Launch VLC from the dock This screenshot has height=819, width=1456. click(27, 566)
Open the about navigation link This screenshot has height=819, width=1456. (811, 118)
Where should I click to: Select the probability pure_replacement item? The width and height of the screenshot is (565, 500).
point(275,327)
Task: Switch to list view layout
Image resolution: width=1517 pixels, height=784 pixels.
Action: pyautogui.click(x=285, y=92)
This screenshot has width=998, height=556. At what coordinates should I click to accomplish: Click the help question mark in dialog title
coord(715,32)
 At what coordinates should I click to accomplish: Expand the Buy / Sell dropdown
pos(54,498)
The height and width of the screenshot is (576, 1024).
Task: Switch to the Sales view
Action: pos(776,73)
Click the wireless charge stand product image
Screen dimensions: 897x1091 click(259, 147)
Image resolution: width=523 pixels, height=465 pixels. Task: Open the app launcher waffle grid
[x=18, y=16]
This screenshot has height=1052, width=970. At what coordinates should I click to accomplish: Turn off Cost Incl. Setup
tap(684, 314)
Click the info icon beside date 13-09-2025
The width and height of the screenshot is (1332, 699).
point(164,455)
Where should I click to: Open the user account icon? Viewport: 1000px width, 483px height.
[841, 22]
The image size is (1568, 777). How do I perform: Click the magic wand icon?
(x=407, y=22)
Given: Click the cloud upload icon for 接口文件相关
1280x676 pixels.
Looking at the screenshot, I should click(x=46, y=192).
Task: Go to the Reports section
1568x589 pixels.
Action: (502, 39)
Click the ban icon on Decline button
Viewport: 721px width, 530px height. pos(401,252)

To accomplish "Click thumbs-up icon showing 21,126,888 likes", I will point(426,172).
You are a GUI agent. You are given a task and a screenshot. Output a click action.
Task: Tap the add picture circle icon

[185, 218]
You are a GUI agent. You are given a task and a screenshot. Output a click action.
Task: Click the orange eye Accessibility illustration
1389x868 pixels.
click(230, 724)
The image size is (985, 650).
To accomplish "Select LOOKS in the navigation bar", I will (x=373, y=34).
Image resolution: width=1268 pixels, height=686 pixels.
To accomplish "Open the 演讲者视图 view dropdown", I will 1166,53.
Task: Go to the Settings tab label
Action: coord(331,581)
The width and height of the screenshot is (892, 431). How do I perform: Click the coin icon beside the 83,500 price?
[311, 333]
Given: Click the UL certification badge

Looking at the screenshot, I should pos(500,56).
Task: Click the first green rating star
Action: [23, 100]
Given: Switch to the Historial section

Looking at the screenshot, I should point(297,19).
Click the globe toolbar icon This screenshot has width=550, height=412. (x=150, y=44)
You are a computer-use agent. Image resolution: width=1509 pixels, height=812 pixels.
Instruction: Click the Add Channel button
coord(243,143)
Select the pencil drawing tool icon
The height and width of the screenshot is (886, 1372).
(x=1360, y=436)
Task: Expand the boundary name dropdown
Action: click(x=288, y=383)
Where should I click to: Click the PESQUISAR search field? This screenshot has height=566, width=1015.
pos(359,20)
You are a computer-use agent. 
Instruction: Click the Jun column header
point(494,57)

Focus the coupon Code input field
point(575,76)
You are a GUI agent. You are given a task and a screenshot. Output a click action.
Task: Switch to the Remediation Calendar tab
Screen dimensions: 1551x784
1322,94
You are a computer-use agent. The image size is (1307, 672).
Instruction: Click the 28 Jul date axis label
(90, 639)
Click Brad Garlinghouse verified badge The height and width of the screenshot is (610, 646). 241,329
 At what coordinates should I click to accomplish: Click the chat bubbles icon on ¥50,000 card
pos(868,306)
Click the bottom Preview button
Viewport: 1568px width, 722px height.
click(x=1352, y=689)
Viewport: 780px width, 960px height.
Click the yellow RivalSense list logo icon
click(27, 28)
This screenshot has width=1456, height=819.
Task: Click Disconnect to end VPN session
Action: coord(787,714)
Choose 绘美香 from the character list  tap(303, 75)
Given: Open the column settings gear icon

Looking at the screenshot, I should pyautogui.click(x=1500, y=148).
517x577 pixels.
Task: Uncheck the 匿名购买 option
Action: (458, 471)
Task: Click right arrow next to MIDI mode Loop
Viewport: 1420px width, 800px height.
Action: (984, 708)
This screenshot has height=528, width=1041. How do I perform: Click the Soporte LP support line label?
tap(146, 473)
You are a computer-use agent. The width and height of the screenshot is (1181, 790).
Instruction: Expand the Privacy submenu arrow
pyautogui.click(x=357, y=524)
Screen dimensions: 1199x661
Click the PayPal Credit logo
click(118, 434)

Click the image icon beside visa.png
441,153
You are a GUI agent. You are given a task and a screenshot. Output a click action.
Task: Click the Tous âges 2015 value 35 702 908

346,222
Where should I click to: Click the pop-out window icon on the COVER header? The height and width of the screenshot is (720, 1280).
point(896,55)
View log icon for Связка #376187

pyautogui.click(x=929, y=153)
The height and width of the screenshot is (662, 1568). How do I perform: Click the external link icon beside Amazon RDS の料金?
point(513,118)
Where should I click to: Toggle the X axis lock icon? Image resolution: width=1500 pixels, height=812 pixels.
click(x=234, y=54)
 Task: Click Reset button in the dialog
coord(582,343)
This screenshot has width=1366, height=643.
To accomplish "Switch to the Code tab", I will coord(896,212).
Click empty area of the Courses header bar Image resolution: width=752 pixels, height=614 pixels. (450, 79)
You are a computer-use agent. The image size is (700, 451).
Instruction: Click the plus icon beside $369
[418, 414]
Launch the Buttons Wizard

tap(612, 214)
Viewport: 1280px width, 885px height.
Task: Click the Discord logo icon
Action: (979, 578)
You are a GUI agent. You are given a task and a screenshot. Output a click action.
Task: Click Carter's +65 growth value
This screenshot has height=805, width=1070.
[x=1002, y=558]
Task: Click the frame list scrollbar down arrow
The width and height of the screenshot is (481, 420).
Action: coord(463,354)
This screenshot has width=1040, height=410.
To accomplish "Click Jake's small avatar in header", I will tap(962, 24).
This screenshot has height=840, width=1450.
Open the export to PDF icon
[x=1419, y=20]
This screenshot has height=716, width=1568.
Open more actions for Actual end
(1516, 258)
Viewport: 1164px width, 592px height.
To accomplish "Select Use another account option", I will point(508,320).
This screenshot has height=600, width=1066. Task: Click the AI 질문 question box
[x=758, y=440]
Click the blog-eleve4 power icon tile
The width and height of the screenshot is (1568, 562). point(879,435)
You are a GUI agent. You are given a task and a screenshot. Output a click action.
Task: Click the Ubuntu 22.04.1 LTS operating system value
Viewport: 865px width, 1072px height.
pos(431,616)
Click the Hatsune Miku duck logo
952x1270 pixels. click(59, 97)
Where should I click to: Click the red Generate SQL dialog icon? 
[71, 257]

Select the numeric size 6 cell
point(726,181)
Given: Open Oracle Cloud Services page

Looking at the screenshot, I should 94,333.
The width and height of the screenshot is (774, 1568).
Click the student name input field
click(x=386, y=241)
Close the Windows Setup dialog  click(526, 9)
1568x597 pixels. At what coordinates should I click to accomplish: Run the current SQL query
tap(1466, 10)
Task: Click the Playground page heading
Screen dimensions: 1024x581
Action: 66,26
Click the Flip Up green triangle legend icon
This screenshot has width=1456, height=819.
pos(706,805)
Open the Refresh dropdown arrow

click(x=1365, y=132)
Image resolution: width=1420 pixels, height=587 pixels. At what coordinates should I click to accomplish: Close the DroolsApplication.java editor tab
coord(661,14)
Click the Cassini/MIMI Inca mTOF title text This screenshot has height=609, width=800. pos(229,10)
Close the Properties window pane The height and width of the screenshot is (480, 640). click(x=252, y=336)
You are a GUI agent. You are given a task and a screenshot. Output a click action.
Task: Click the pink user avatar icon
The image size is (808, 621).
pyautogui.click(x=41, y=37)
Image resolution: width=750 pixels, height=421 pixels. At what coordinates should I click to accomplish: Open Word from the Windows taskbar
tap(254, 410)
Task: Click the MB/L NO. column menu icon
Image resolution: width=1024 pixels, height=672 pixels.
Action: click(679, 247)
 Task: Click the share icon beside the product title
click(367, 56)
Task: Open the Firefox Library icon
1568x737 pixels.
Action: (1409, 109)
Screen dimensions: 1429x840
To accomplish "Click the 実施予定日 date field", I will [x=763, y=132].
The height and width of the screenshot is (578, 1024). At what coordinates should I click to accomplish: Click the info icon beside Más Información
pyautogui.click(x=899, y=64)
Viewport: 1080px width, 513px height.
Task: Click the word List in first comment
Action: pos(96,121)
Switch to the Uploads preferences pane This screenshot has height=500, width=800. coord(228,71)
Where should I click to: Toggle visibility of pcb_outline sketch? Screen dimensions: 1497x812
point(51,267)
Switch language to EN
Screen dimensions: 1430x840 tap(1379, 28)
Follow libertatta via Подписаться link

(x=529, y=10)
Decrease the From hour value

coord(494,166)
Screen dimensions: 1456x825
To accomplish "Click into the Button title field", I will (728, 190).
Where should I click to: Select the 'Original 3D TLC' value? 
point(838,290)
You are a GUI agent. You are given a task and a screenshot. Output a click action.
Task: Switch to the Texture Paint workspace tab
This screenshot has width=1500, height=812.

***

Rewrite the records from the very first line through the line that contains "Viewport: 721px width, 530px", with "dock" replaced by "taskbar" and nothing else altered. Give only those lines.

Launch VLC from the taskbar This screenshot has height=819, width=1456. click(27, 566)
Open the about navigation link This screenshot has height=819, width=1456. (811, 118)
Where should I click to: Select the probability pure_replacement item? The width and height of the screenshot is (565, 500).
point(275,327)
Task: Switch to list view layout
Image resolution: width=1517 pixels, height=784 pixels.
Action: pyautogui.click(x=285, y=92)
This screenshot has width=998, height=556. At what coordinates should I click to accomplish: Click the help question mark in dialog title
coord(715,32)
 At what coordinates should I click to accomplish: Expand the Buy / Sell dropdown
pos(54,498)
The height and width of the screenshot is (576, 1024).
Task: Switch to the Sales view
Action: pos(776,73)
Click the wireless charge stand product image
Screen dimensions: 897x1091 click(259, 147)
Image resolution: width=523 pixels, height=465 pixels. Task: Open the app launcher waffle grid
[x=18, y=16]
This screenshot has height=1052, width=970. At what coordinates should I click to accomplish: Turn off Cost Incl. Setup
tap(684, 314)
Click the info icon beside date 13-09-2025
The width and height of the screenshot is (1332, 699).
point(164,455)
Where should I click to: Open the user account icon? Viewport: 1000px width, 483px height.
[841, 22]
The image size is (1568, 777). How do I perform: Click the magic wand icon?
(x=407, y=22)
Given: Click the cloud upload icon for 接口文件相关
1280x676 pixels.
Looking at the screenshot, I should click(x=46, y=192).
Task: Go to the Reports section
1568x589 pixels.
Action: (502, 39)
Click the ban icon on Decline button
Viewport: 721px width, 530px height. pos(401,252)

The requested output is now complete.